■ TRECHO DO TEXTO ■
------------
O Conselho da Federação Russa (que equivale ao Senado) dirigiu à ONU, aos parlamentos do mundo e às organizações interparlamentares, sobre os 25 anos da agressão à Iugoslávia, um chamado a condenar essa operação militar ilegal e a levar seus autores à justiça. A convocação pede, ainda, que se combata as tentativas de “distorcer a verdade histórica sobre os trágicos acontecimentos de 1999”.

Também o presidente dos comunistas russos, Gennady Ziuganov, se pronunciou sobre a data. “Os EUA, os anglo-saxões, os criadores da nova ordem mundial, estabeleceram a tarefa de esmagar todos os estados independentes. E usando, o exemplo da Iugoslávia, eles mostraram como continuariam a acabar com a Federação Russa”.

“No mês de março, com vários anos de intervalo, ocorreram três atentados e três massacres americanos”, acrescentou Ziuganov. “A Iugoslávia foi bombardeada em 24 de março, o Iraque e a Líbia em outros 19 de março. Assim que os líderes dos países declararam a sua independência, caíram imediatamente sob fogo cruzado”.

“Quanto ao nosso país, tornamo-nos a primeira vítima da grande “revolução colorida”, que resultou no colapso traiçoeiro de uma grande potência – a URSS”.
------------
[Registros]
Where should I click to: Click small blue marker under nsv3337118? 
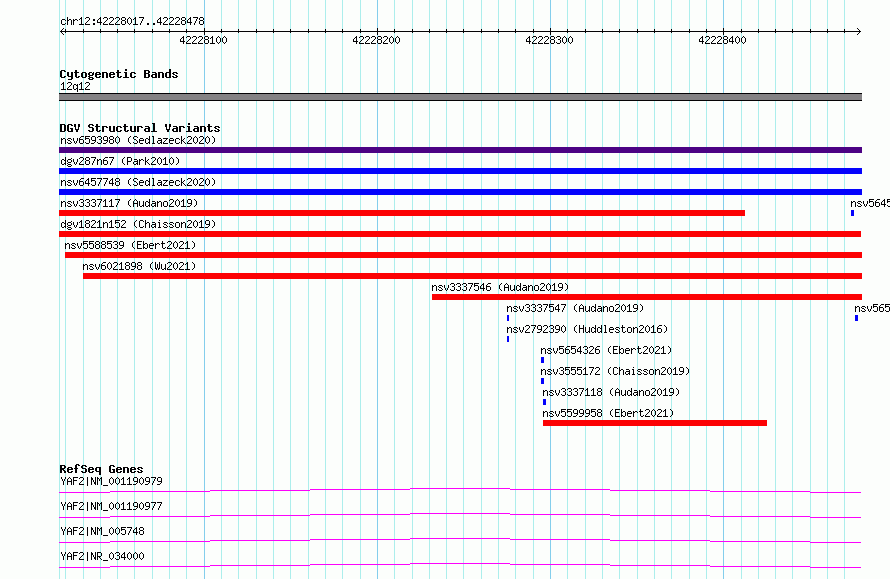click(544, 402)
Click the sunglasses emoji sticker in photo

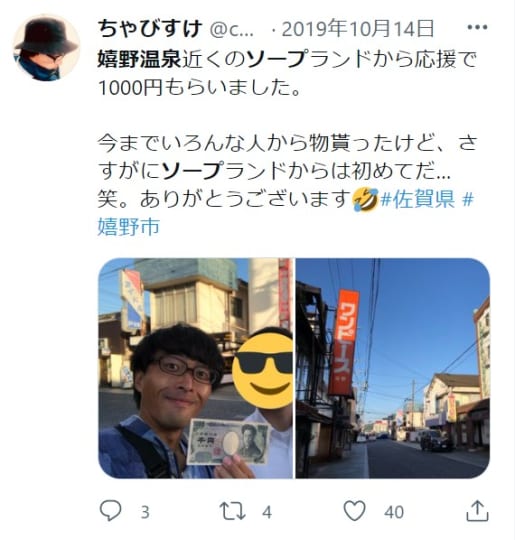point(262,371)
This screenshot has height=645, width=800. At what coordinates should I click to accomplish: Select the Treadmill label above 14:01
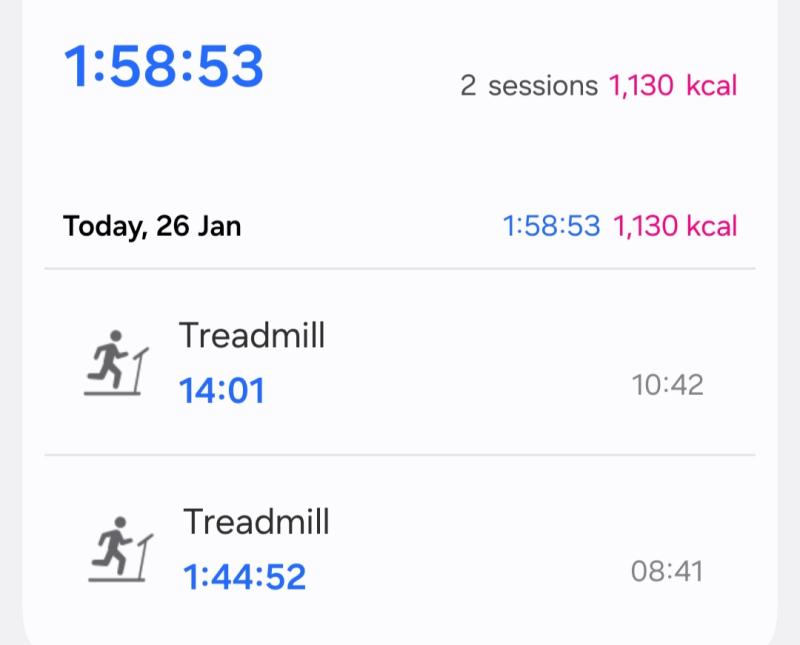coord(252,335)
------------
■ OBJETIVO A ■
Resuma em duas frases o parágrafo do trecho do texto que começa com “No mês de março”, mantendo seus fatos principais.
■ OBJETIVO B ■
Troque “photo” por “image” na parte da listagem que vai do início até a linha que contém “point(262,371)”, inclusive, sem alterar mais nada. Deixe as imagens fora da resposta.

■ RESPOSTA FINAL A ■
Segundo Ziuganov, em março, com vários anos de intervalo, ocorreram três atentados e três massacres americanos: a Iugoslávia foi bombardeada em 24 de março, e o Iraque e a Líbia em outros 19 de março. Ele afirmou que, assim que os líderes desses países declararam a independência, caíram imediatamente sob fogo cruzado.

■ RESPOSTA FINAL B ■
Where should I click to: Click small blue marker under nsv3337118? 
click(544, 402)
Click the sunglasses emoji sticker in image

point(262,371)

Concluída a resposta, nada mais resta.